Desde una mesa que no alcanzo a ver muy bien, otro cliente que terminó de almorzar invoca al mozo. La primera vez, el muchacho no lo escucha. Parece estar en la cocina. El hombre llama de nuevo. Desde una mesa más cercana a la barra, otro habitué se solidariza y reitera la voz: -Mozo…. Hacía mucho tiempo que no escuchaba ese llamado franco, simple. Más allá del paréntesis inducido por la pandemia, me he acostumbrado a los gestos: levantar la mano, apenas, mientras se busca con la mirada.

Siento la necesidad de tomar apuntes. Temo que, cuando llegue a casa, se me habrán olvidado muchos detalles que quiero escribir. La misión de búsqueda de almuerzo se ha convertido en algo más. Tanteo los bolsillos de mi campera: dejé el celular en mi casa, enchufado al cargador. Al levantar la mirada, veo la birome que reposa sobre la planilla de recolección de datos asignada al protocolo. Me estiro y la tomo, porque ya divisé, como al descuido, un servilletero salvador. Cuando anoto las cuatro o cinco cosas que surgen en dos papelitos traslúcidos, siento que estoy cumpliendo con un rito, con algo que debía suceder.
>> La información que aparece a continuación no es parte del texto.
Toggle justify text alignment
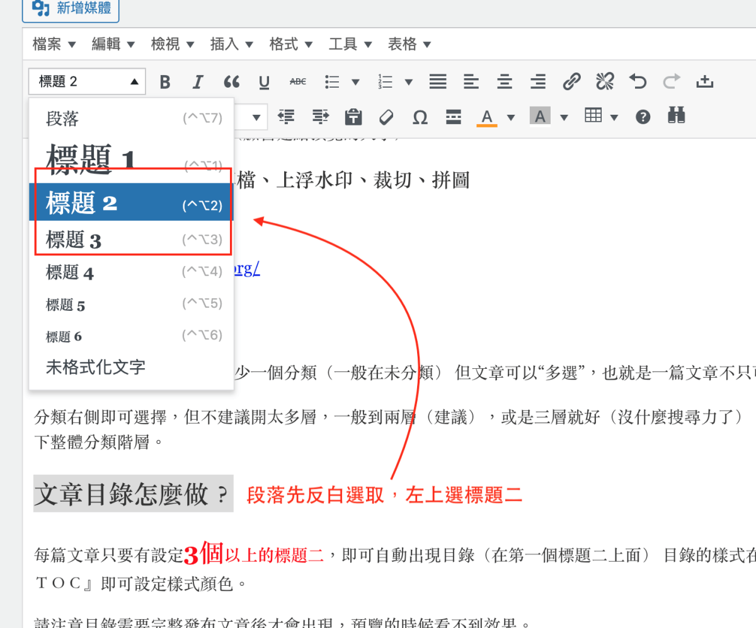click(437, 81)
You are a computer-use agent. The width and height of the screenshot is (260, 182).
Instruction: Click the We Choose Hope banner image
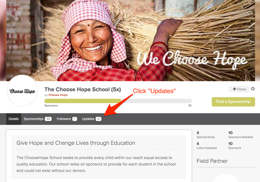tap(130, 41)
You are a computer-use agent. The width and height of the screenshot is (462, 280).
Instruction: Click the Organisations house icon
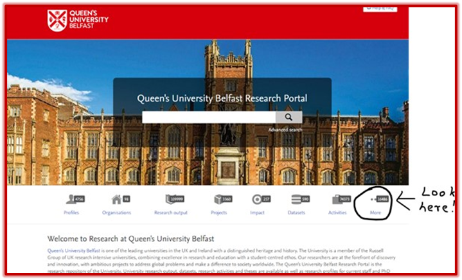coord(117,199)
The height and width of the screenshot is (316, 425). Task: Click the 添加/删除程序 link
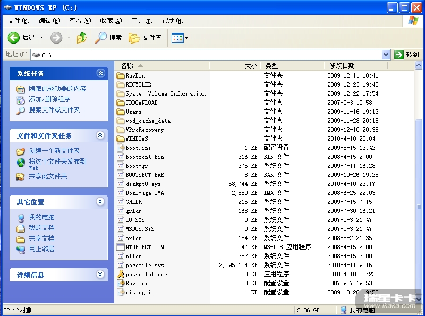click(49, 99)
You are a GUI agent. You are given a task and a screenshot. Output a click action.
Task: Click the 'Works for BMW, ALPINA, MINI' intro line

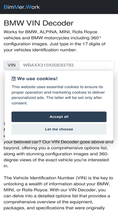(x=50, y=32)
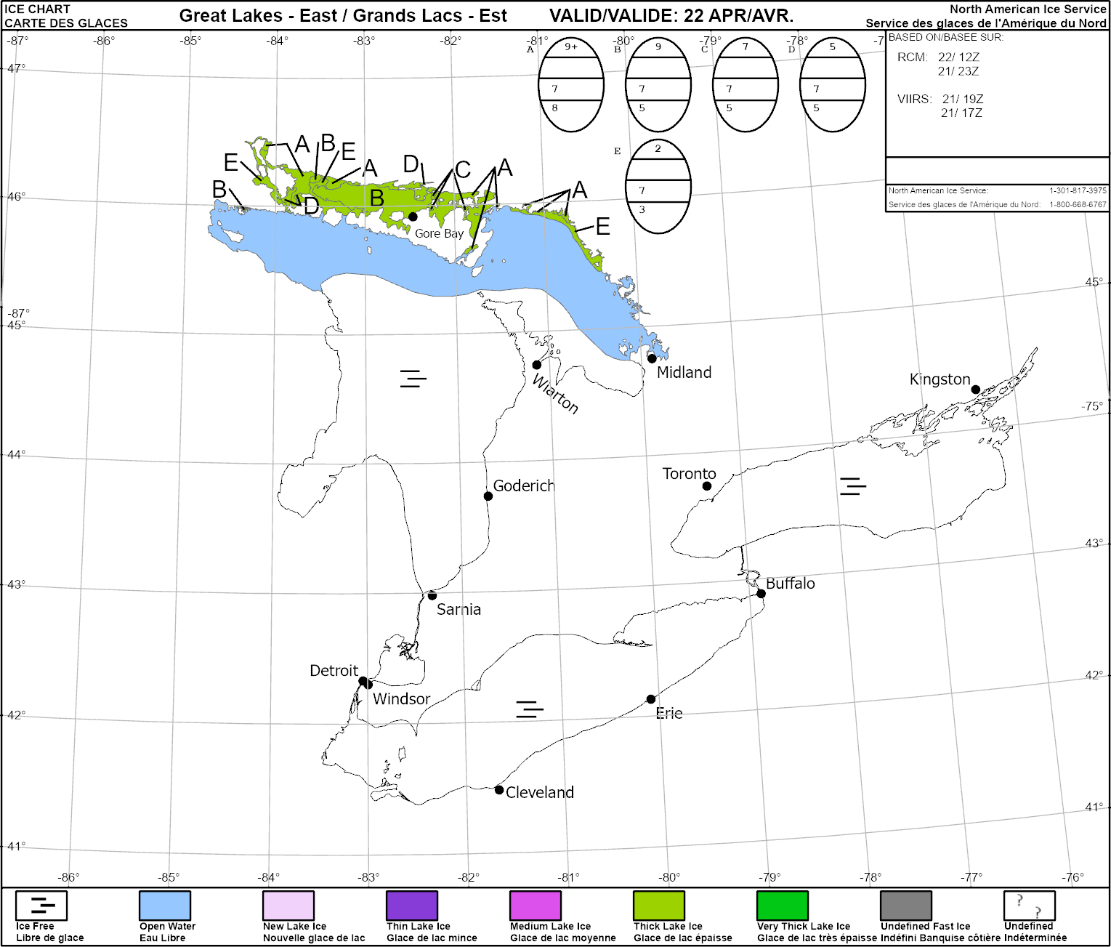Image resolution: width=1111 pixels, height=947 pixels.
Task: Select the Ice Free legend box
Action: click(41, 906)
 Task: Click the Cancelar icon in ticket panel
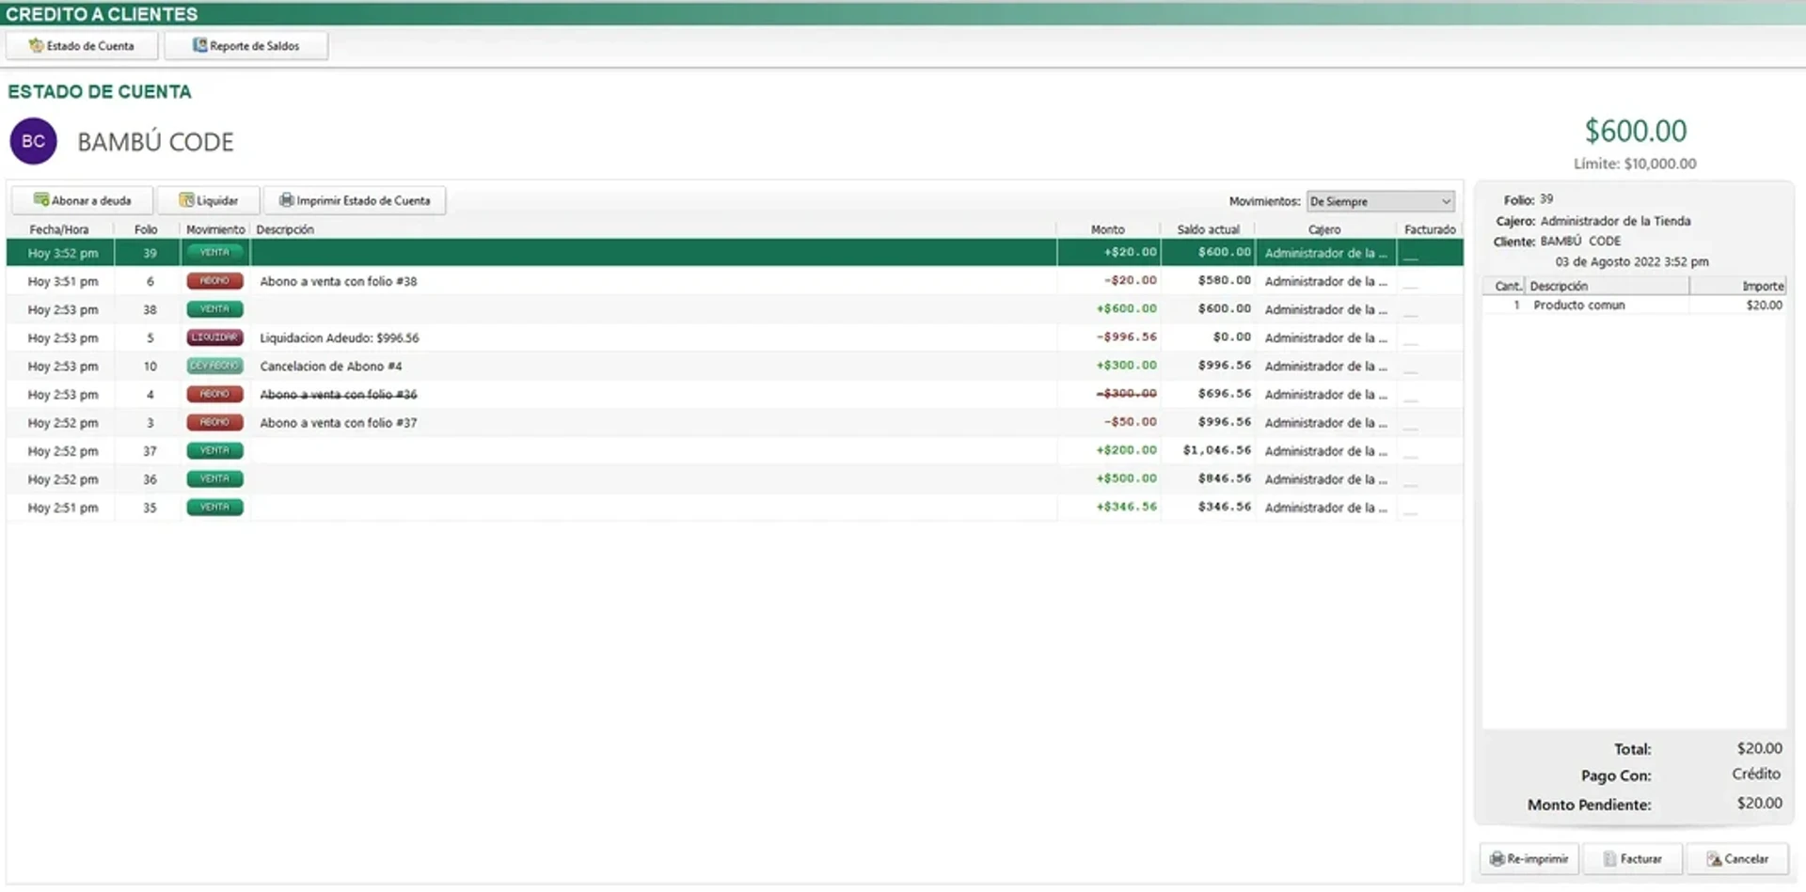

En la pantalla, el vivo del derrumbe vuelve una y otra vez desde distintos ángulos. Una periodista especula acerca de la razón por la cual una mujer argentina, en medio del revuelo provocado por el nubarrón de polvo, chocó su cabeza con una palmera. Pienso que Little Buenos Aires puede ser, tal vez, producto de una confusión parecida: algo parece derrumbarse, el polvo se levanta y da la sensación de que hay que salir corriendo. Solo que, en este caso, el derrumbe es literal, y ha ocurrido allí donde parece estar la salvación. 100 por ciento mampostería made in USA. El incidente con la palmera completa el color local.

Antes de ir a cobrarle al hombre que lo ha llamado, el mozo apoya la bolsa con las bandejas en mi mesa y me agradece la compra.

Mientras camino a casa, pienso en el menú rioplatense de Miami: ¿incluirá, acaso, milanesas con puré?